- [What you have to do] Every line from the one with "The width and height of the screenshot is (949, 730)." up to and including the one with "Task: Expand the All categories dropdown" is to be output exactly as it appears below; pictures are not.

<<<<

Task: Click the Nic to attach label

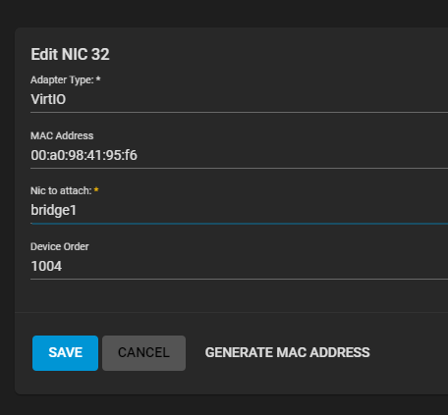Action: (61, 190)
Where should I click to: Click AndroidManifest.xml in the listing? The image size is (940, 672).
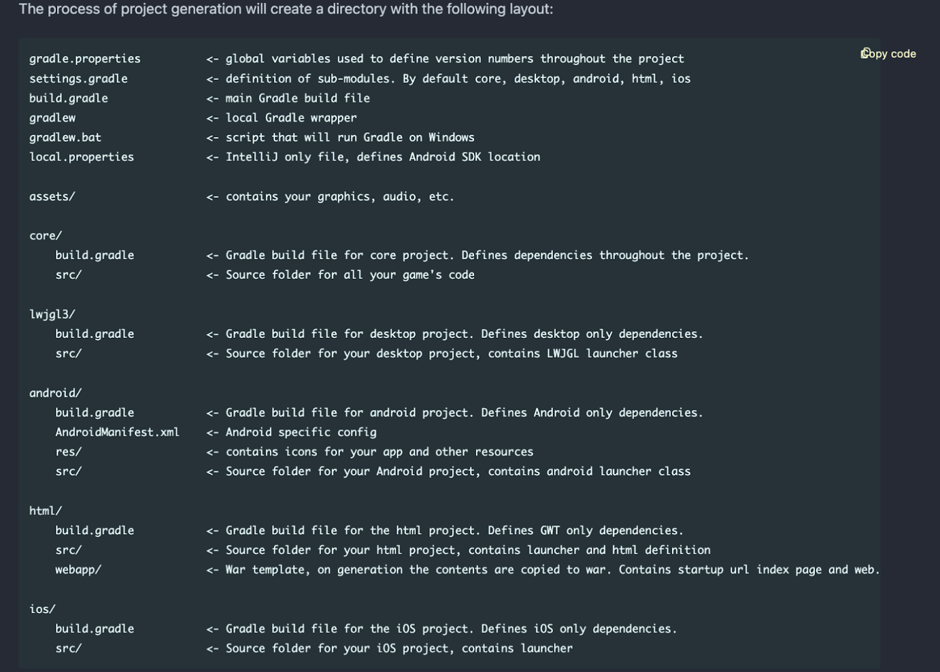click(x=117, y=432)
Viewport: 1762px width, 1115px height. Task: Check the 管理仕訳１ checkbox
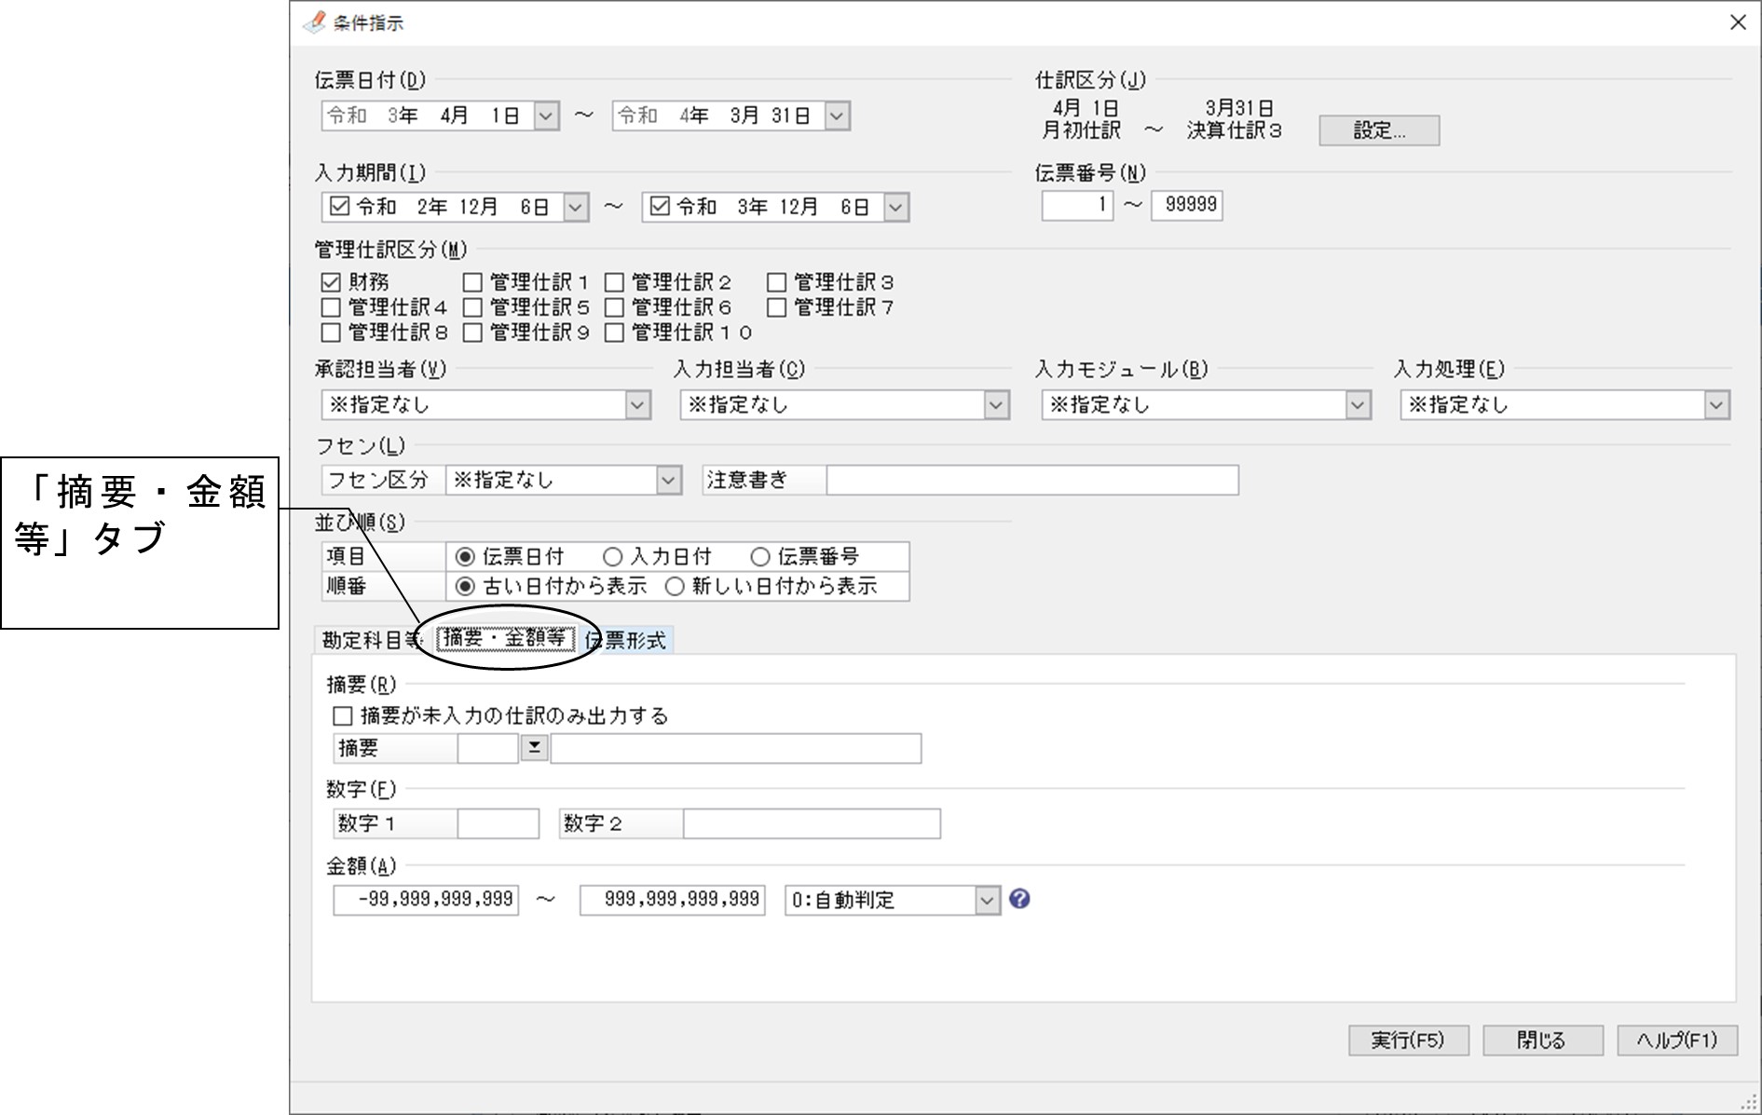pyautogui.click(x=472, y=282)
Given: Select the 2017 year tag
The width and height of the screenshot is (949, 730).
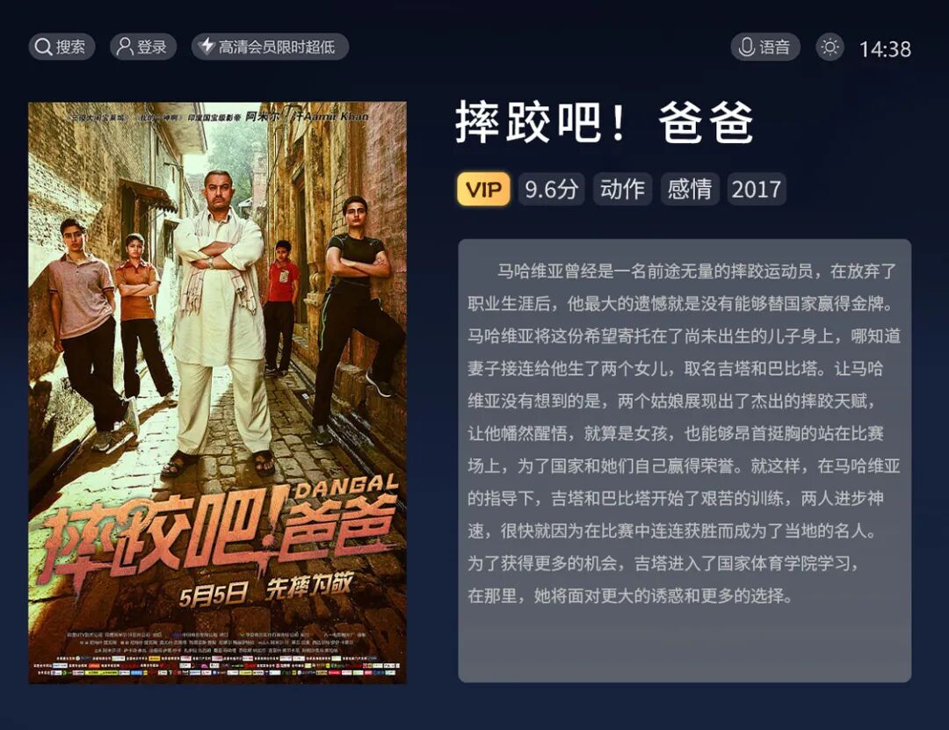Looking at the screenshot, I should coord(756,190).
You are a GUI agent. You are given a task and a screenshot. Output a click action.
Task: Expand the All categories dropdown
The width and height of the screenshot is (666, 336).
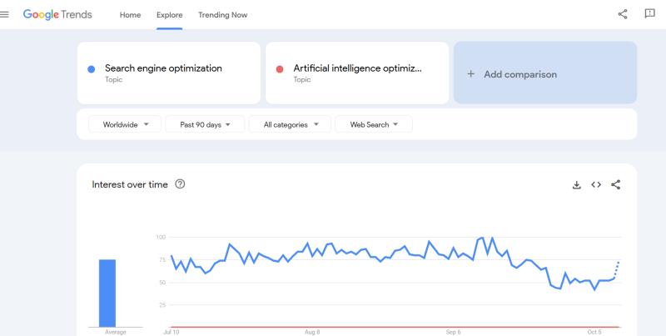coord(291,124)
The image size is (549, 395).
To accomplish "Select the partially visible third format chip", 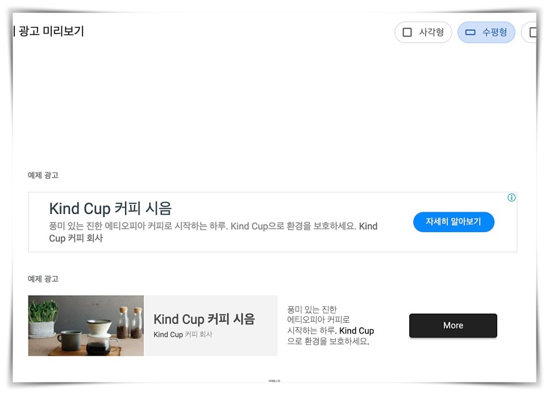I will (x=529, y=32).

>>>>

- [Response to this exercise]
The width and height of the screenshot is (949, 730).
Looking at the screenshot, I should coord(756,190).
You are a GUI agent. You are given a task and a screenshot. Output a click action.
Task: Expand the All categories dropdown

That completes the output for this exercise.